The economic benefits would not justify a departure from the development plan.
So concludes a planning report to go before councillors in Dundee next week into a proposed £5.4 million investment by retail giant Next at Kingsway West retail park.
The key concern is a new out-of-town Next superstore selling a mix of homewares, clothing and shoes would significantly undermine the “vitality and viability” of trading in Dundee city centre.
If Next is to be given the green-light for its plan, councillors will have to set aside two local planning policies and possibly open up the city to other similar applications from retail’s big boys.

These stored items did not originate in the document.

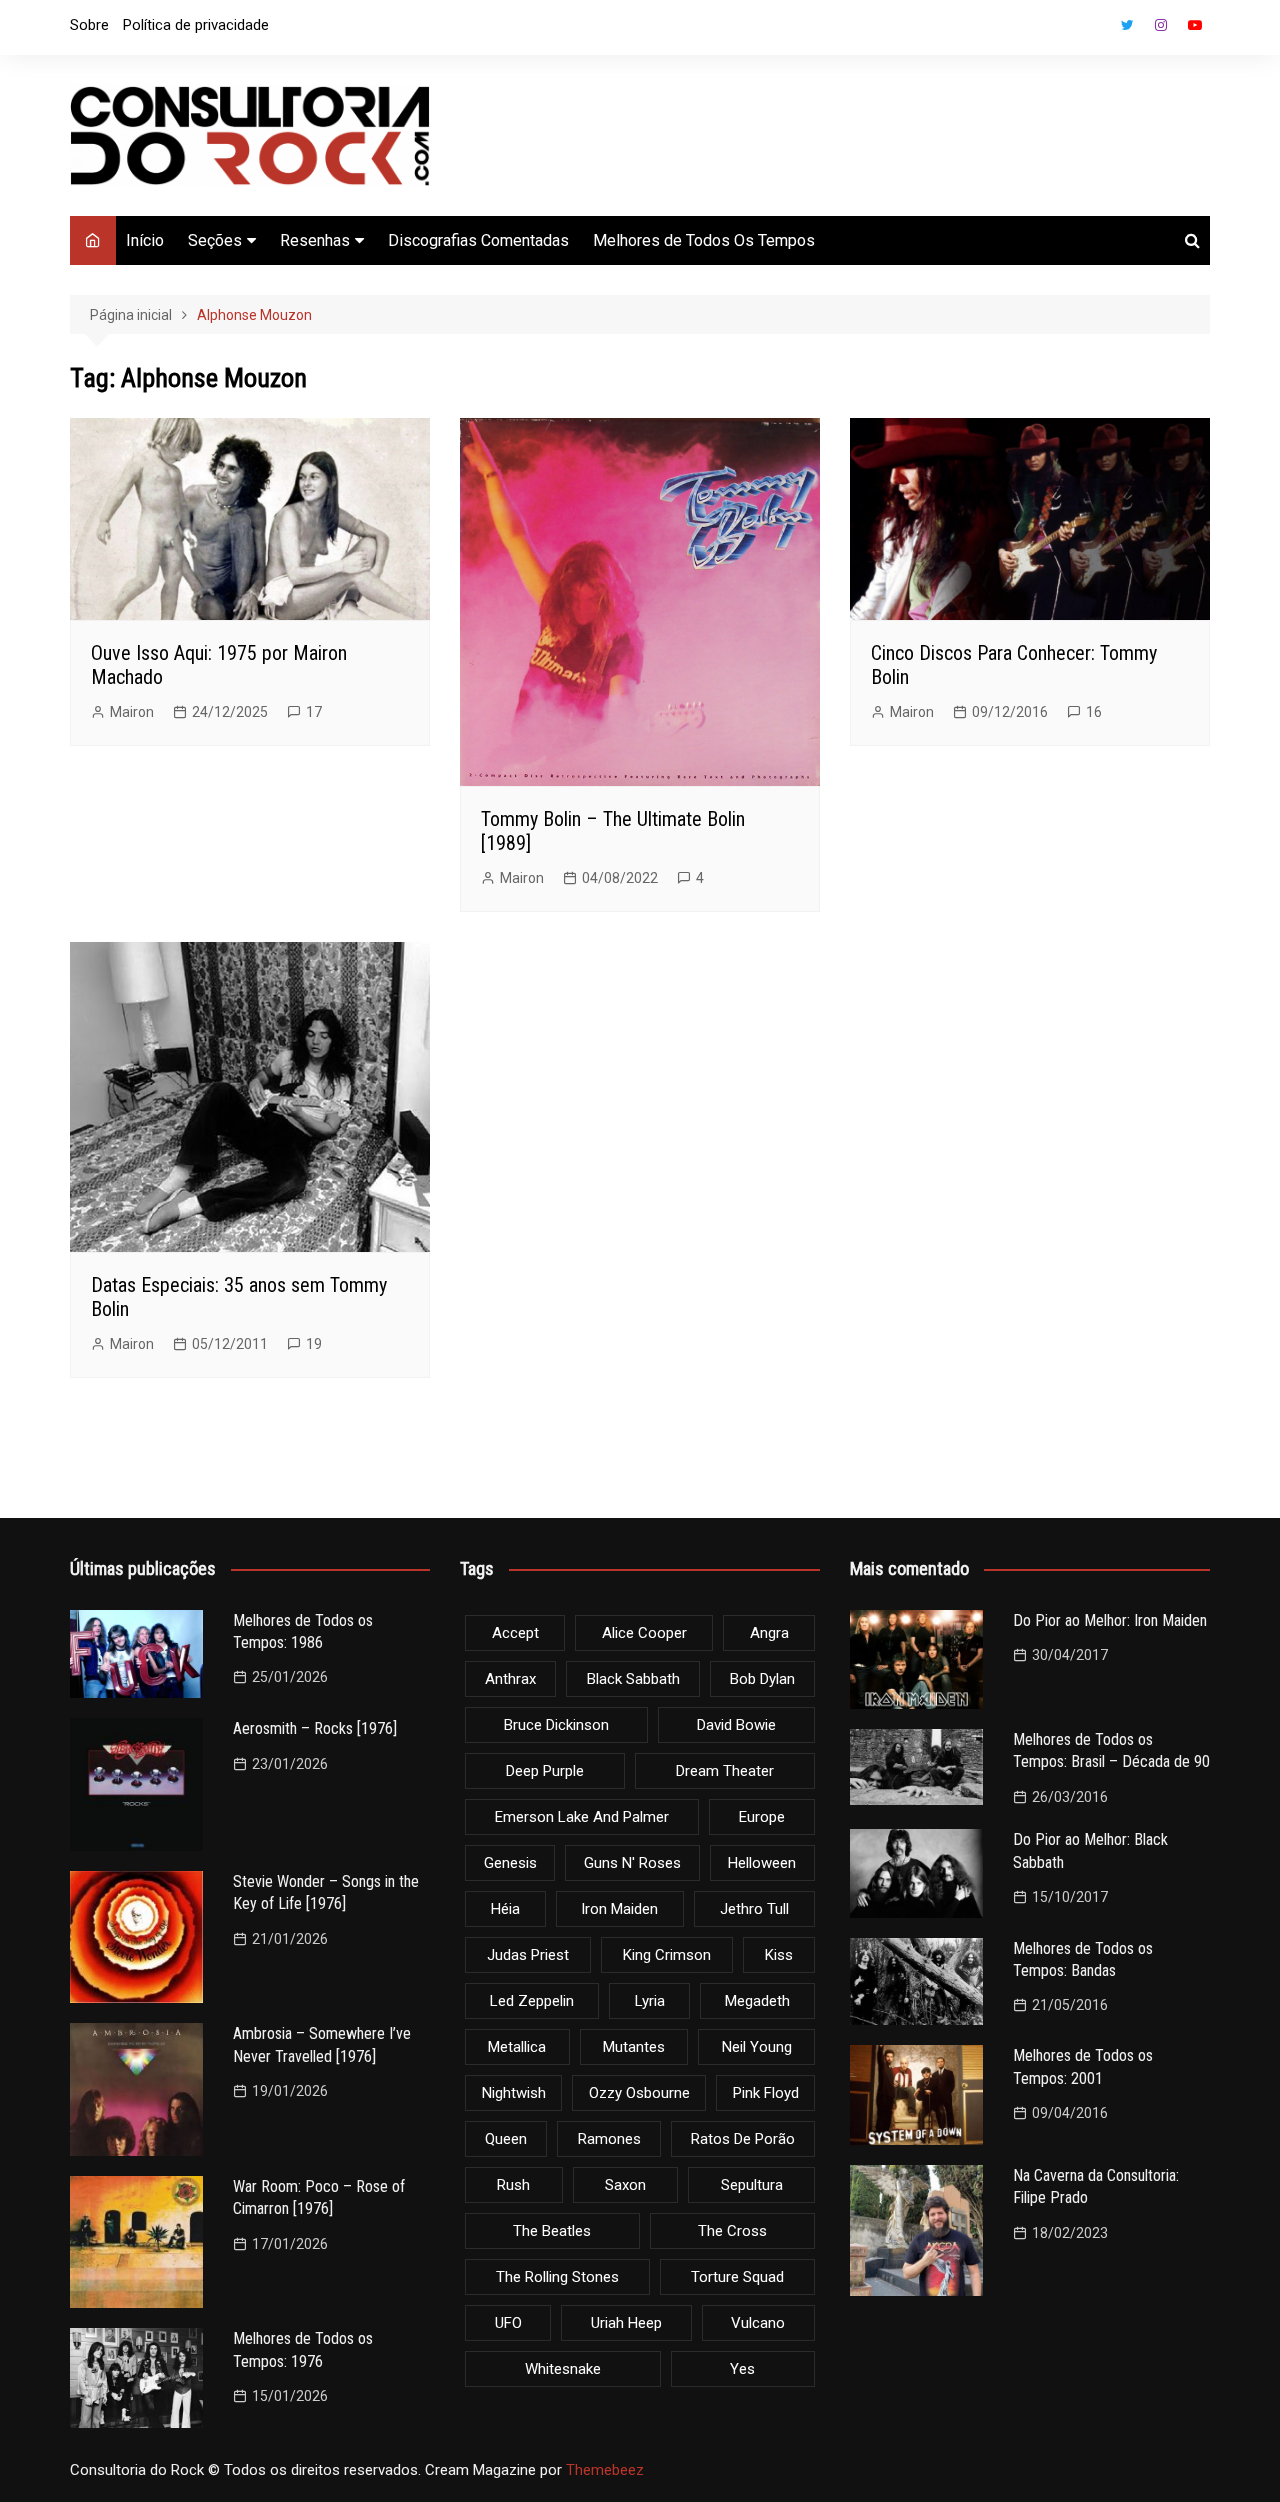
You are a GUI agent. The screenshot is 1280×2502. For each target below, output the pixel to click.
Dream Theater (725, 1771)
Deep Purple (545, 1771)
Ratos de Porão (743, 2139)
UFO (508, 2323)
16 (1094, 712)
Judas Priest (528, 1955)
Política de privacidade (196, 25)
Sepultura (752, 2185)
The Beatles (552, 2231)
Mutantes (634, 2047)
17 (314, 712)
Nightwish (514, 2093)
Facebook (1093, 30)
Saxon (625, 2185)
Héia (505, 1909)
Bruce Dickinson (556, 1725)
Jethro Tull (754, 1909)
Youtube (1195, 25)
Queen (506, 2139)
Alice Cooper (644, 1633)
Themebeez (605, 2470)
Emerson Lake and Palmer (582, 1817)
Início (145, 240)
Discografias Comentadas (478, 240)
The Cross (732, 2231)
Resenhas (315, 240)
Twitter (1127, 25)
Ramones (609, 2139)
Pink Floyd (766, 2093)
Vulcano (758, 2323)
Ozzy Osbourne (639, 2093)
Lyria (650, 2001)
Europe (762, 1817)
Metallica (517, 2047)
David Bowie (736, 1725)
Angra (769, 1633)
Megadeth (757, 2001)
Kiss (779, 1955)
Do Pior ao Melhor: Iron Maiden (1110, 1620)
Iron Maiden (619, 1909)
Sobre (89, 25)
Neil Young (757, 2047)
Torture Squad (737, 2277)
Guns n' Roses (632, 1863)
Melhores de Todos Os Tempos (704, 240)
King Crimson (667, 1955)
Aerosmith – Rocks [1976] (315, 1728)
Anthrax (510, 1679)
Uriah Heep (626, 2323)
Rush (513, 2185)
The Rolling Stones (557, 2277)
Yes (742, 2369)
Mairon (132, 712)
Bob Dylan (762, 1679)
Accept (515, 1633)
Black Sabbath (633, 1679)
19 (314, 1344)
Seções (215, 240)
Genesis (510, 1863)
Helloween (762, 1863)
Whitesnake (563, 2369)
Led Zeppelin (532, 2001)
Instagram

I understand the planners’ concerns but they don’t hold water for me – especially because Tesco already offers clothes, food, homewares and other goods at its store just yards from Next’s proposed new site.
The state of the Dundee city centre under the current planning regime also gives me cause for concern.
I took a stroll through Dundee city centre at the weekend and came across void after retail void on the high street.
I have previously commented on Reform Street – it remains a work in need of progress – but the wider city centre is hardly thriving either.
The council is no way to blame for the structural challenges facing the retail sector – new figures have thankfully shown a lift in sales for July but spending remains subdued – but it does have a role in presenting Dundee as an attractive place to locate.
Spend a few minutes in the city centre and you’ll be left in nod doubt that those efforts need to be redoubled.
The economic squeeze is obvious – the closing down sale at BHS is one example and there are many other smaller concerns struggling to keep the doors open – and it left me wondering what message the city is giving out by standing in the way of Next.
Are we risking cutting off our nose to spite our face?
I certainly hope not as we are talking about 125 new jobs with a quality employer at a time when work is scarce.
Next’s proposal may not be to everyone’s liking – I am even sure they are many that will applaud the planners for sticking to their guns in the face of a corporate giant with the resources to make life very difficult – but I think the armageddon card is being overplayed.
Next’s proposal certainly won’t solve the problems in the city centre but I don’t see it significantly exacerbating the issues either.
I hope councillors think long and hard about the pros and cons of this issue before coming to their decision.